*WORK TO BE COMPLETED*: Repeat the lines word for word, beginning with the line containing "Find the location of a" and continuing through the line containing "star-rating-widget is located". Omit the pictures from your answer.

----- THE DATA

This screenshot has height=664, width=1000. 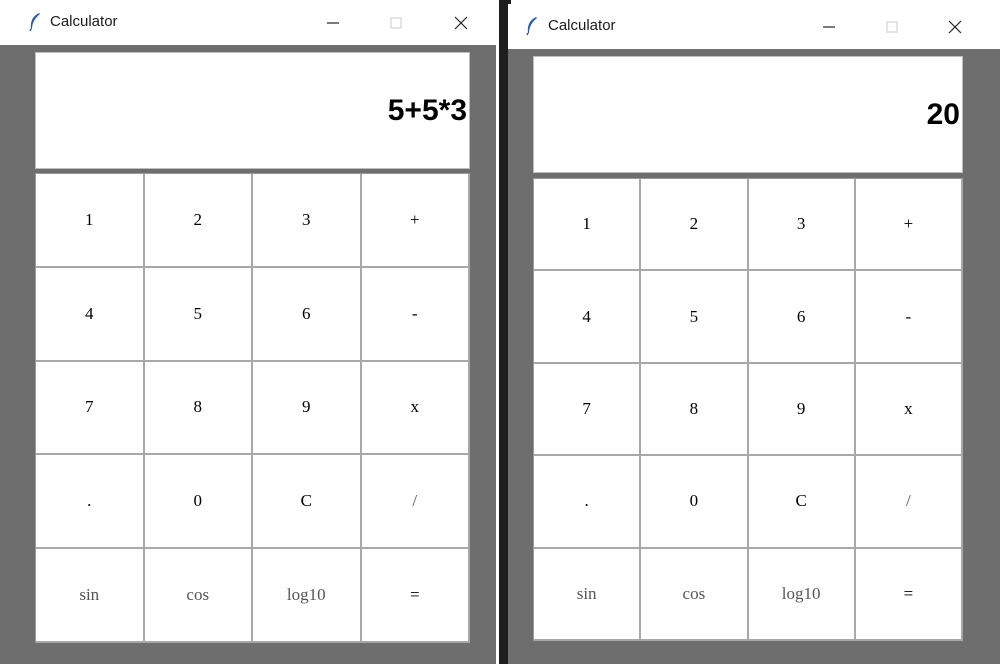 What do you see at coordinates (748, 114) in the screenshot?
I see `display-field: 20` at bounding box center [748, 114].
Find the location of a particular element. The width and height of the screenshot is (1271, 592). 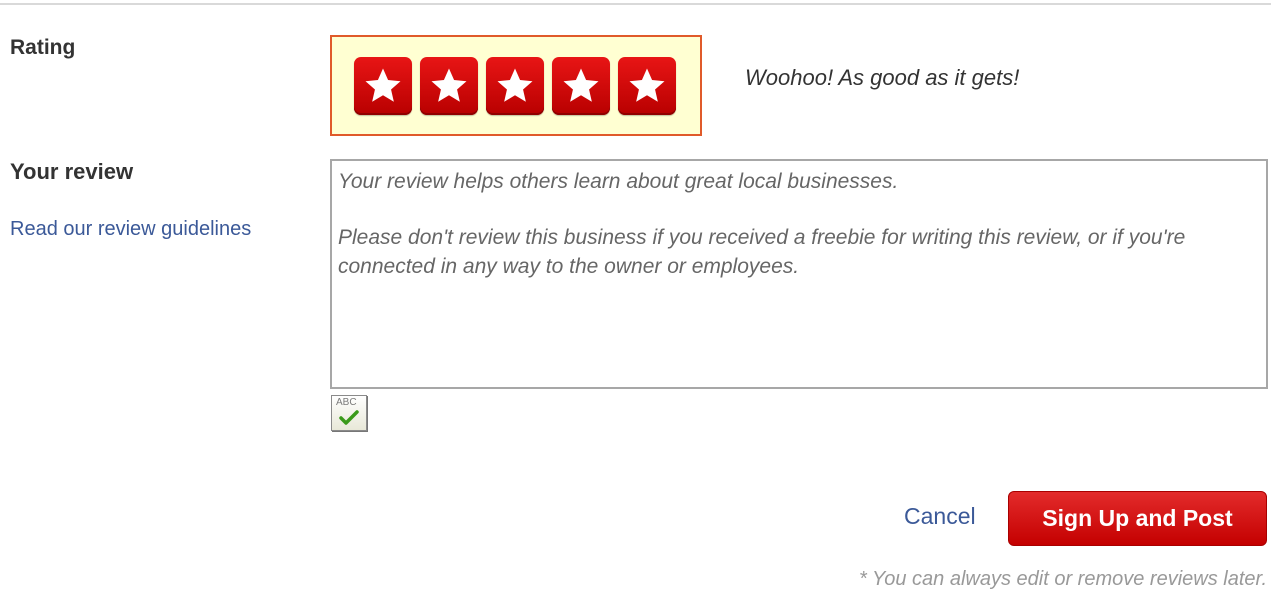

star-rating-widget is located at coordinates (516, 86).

----------
----- THE DATA

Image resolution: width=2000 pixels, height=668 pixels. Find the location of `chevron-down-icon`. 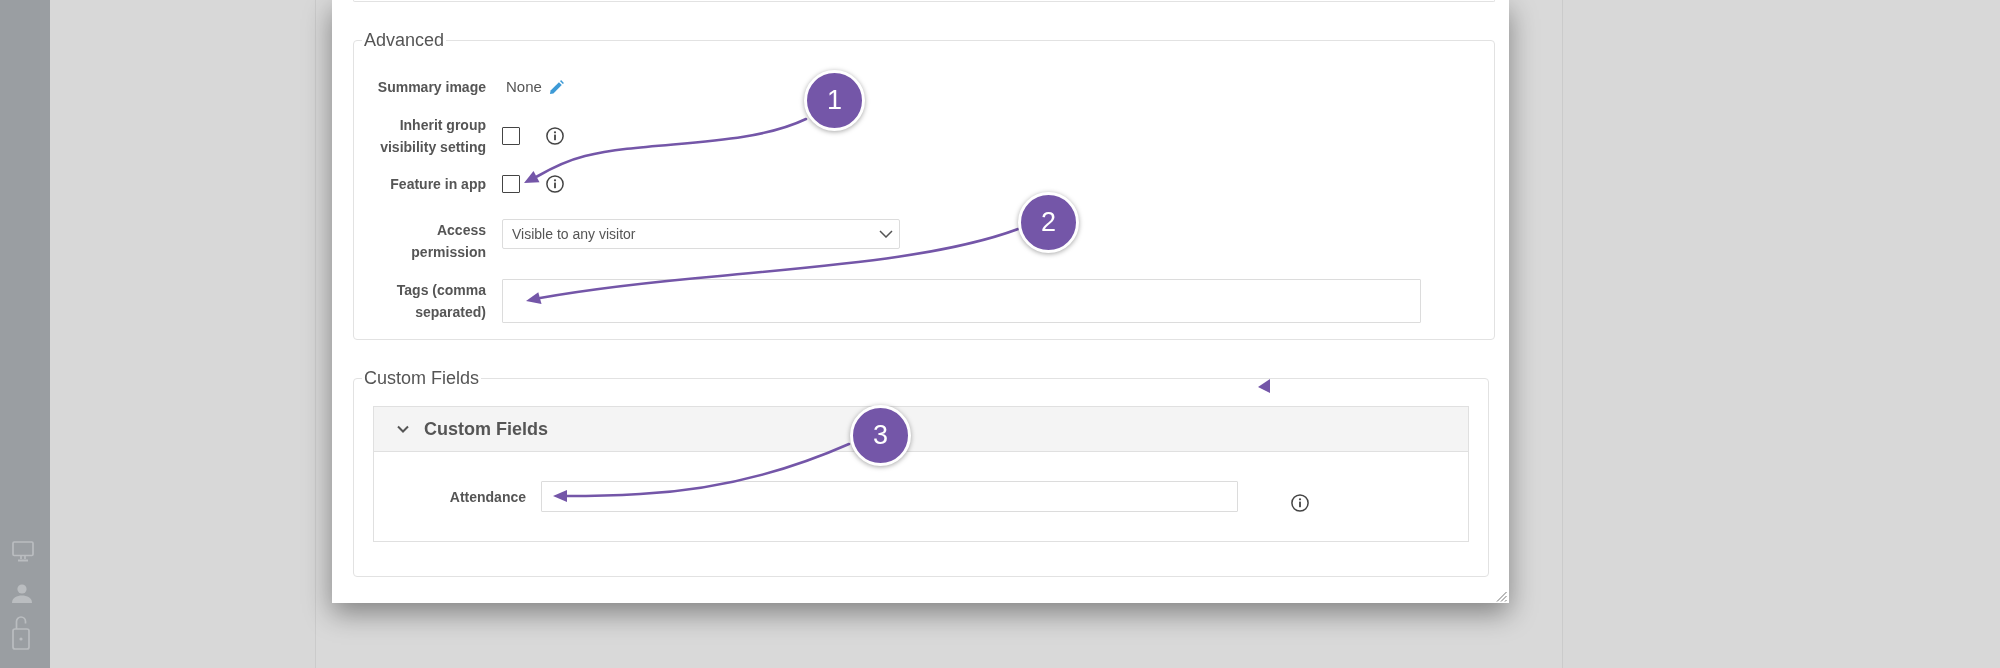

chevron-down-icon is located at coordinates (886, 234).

----------

*THE COMPLETED TASK*:
Find the location of a particular element. The width and height of the screenshot is (1271, 592). 

star-rating-widget is located at coordinates (516, 86).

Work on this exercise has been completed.